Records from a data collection
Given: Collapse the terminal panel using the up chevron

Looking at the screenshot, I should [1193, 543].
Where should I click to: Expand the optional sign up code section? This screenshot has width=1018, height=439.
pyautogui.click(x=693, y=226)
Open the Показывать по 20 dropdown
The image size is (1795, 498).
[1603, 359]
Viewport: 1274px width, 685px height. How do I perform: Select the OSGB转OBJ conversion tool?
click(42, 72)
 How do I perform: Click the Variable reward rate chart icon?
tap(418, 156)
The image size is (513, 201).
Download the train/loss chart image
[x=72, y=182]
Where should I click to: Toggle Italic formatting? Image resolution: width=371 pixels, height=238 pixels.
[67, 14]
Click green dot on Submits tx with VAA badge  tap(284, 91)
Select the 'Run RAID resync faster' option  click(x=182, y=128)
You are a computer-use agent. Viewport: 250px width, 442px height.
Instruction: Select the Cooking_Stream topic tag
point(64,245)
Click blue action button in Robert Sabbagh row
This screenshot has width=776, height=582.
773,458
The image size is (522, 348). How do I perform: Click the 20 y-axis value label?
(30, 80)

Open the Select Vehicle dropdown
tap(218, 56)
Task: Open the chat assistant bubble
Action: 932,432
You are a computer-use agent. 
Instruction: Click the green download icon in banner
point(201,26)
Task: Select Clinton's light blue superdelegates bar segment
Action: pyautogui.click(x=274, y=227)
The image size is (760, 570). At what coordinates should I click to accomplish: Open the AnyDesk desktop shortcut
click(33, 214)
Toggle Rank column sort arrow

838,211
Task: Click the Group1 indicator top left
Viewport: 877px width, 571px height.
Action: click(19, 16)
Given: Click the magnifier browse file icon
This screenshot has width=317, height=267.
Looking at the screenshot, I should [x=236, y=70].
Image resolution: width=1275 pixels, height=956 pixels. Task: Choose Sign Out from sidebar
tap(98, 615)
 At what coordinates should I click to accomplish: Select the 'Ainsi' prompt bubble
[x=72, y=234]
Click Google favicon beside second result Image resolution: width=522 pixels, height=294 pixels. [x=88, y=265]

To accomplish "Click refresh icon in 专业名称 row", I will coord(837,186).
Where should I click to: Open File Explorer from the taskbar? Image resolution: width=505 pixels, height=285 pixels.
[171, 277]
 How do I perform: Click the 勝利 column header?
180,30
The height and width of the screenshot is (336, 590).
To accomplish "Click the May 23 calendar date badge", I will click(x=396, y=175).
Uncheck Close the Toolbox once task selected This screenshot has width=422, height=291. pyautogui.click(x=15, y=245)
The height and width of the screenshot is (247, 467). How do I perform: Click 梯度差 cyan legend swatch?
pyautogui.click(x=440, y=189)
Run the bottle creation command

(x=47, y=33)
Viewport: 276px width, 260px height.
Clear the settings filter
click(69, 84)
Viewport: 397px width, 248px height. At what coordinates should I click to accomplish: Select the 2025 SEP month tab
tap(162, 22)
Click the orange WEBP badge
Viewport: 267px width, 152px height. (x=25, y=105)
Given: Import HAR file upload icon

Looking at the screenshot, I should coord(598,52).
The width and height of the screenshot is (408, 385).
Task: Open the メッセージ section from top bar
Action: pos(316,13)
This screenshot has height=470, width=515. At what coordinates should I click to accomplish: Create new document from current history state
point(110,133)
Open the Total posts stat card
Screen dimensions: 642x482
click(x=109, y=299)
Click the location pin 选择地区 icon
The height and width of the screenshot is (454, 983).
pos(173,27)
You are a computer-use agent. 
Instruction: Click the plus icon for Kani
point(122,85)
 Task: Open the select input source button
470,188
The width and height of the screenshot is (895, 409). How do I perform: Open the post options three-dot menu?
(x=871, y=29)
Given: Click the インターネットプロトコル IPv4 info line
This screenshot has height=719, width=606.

• Instructions for the task: Your answer should consist of the lines above that hold the word "will", copied exactly.

• Your solution:
To accomplish "Click refresh icon in 专业名称 row", I will coord(837,186).
To accomplish "Click the May 23 calendar date badge", I will click(x=396, y=175).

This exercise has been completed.